§ **Tasks**:
A – Extract the passage on the competition authority's assessment of TTNET's bundled campaign between "After concluding that" and "from such conduct.", inclusive, and reproduce it word for word.
B – Write a continuation of the passage on the competition authority's assessment of TTNET's bundled campaign, starting right after its final sentence.

===== Reading passage =====

After concluding that the Campaign did lead to below-cost pricing, the TCA proceeded with an effects-based analysis per the article 25 of the Guidelines, which sets forth that an assessment on exclusionary conduct shall be based on an examination concerning the actual or potential anti-competitive foreclosure stemming from such conduct.
Within the scope of its effects-based analysis the TCA determined that approximately 20.000 new subscribers have purchased the Campaign. When this number was compared with the average number of new subscribers of TTNET’s competitors, the TCA stressed that the campaign did not foreclose the market for broadband internet services. In support of the foregoing, the TCA also indicated that TTNET’s market share on the market for retail fixed broadband internet services decreased over the period of 2015-2017.
The TCA further compared TTNET’s and its competitors’ performance in the market for pay TV services by assessing the number of subscribers and the number of new subscribers. The TCA also took into consideration TTNET’s competitors’ ability to respond to the Campaign with plausible commercial strategies and decided that TTNET’s competitors that provide OTT services were able to replicate TTNET’s bundled offers in the relevant period. Lastly, the TCA considered the design of the Campaign as a factor that mitigates the foreclosure effect. This was due to the fact that it allows the customers to cancel their subscriptions for the individual services in the bundle independently.

===== Record extracts =====

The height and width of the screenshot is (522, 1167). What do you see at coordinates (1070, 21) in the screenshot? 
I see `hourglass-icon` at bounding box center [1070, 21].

=====
===== Record extracts =====

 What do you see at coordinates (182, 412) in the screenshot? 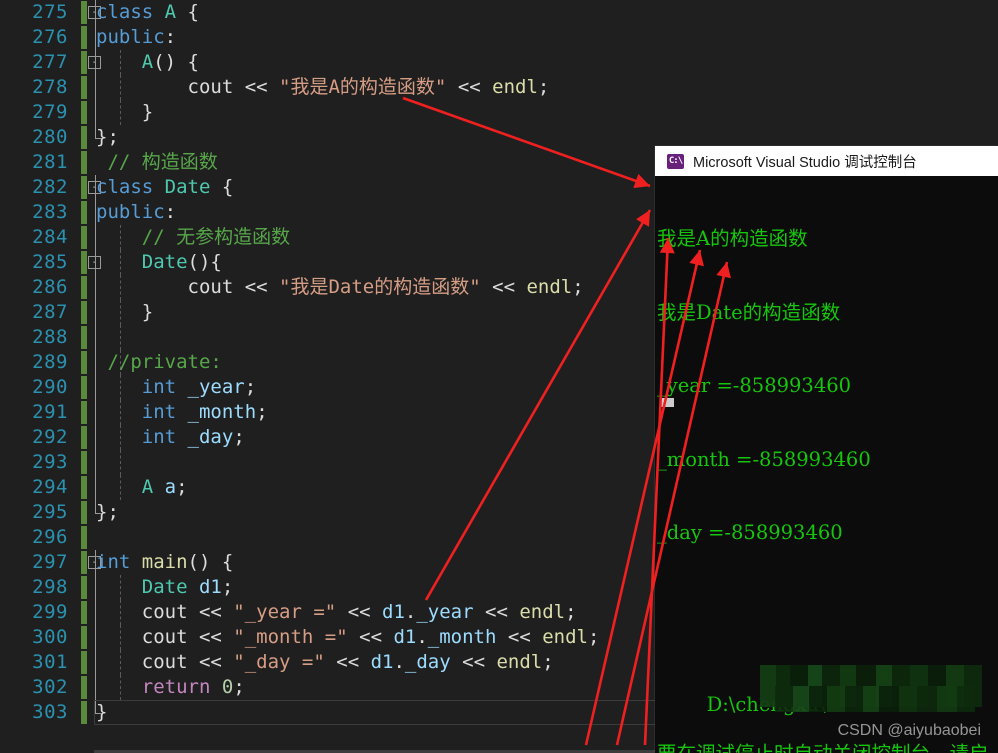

=====
===== Record extracts =====

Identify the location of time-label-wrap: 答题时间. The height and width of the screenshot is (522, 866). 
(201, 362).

=====

§ **List of answers**:
A –
After concluding that the Campaign did lead to below-cost pricing, the TCA proceeded with an effects-based analysis per the article 25 of the Guidelines, which sets forth that an assessment on exclusionary conduct shall be based on an examination concerning the actual or potential anti-competitive foreclosure stemming from such conduct.

B –
In light of the assessments made throughout the investigation, the TCA determined that the Campaign did not lead to market foreclosure and that TTNET’s conduct may not be deemed as abuse of dominance. Although the decision, which is not final yet (i.e. the decision does not preclude any action to appeal), does not entail an administrative fine, it includes significant remarks that may help stakeholders of the Turkish telecommunication industry to make reliable predictions regarding the future of the industry and that of the multi-play services in a period where convergence is re-shaping the industry.
Even though TTNET’s bundled sales (multi-play services) were not deemed to be anti-competitive, the TCA made it clear that the convergence of different services in the telecommunications industry causes concerns related with inter-network and intra-network competition and that the way in which multi-play services are provided is of crucial importance. While emphasizing that inter-network and intra-network competition would help multi-play services improve, the TCA points out that current status of both are not at desired levels.
Aiming to ensure competition at both levels, the TCA decided to issue an opinion addressed to the Information and Communications Technologies Authority (“ICTA”), indicating that a regulation would support the competitiveness of the market, while referring to draft rules on multicast access services, which fell off the agenda without coming into effect, after being opened to public consultation by ICTA. According to the TCA the relevant regulation should include the following:
- conditions on provision of IPTV multicast access services,
- detailed rules aiming to ensure access of competing operators to IPTV multicast access services in an efficient way, in relation with the following:
- topology and network management,
- application and allocation processes
- commitments on service level
- rules in relation with pricing of IPTV multicast access services on wholesale level.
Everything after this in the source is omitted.